[Instructions to follow] Each entry here needs to be given again exactly.

Provided entries Block Start

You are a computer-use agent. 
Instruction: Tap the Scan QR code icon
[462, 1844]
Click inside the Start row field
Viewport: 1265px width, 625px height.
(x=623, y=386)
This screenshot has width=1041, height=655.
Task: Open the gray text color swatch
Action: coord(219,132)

Provided entries Block End

[Solution to the exercise]
You are a computer-use agent. 
Instruction: Tap the Scan QR code icon
[462, 1844]
Click inside the Start row field
Viewport: 1265px width, 625px height.
(x=623, y=386)
This screenshot has width=1041, height=655.
Task: Open the gray text color swatch
Action: coord(219,132)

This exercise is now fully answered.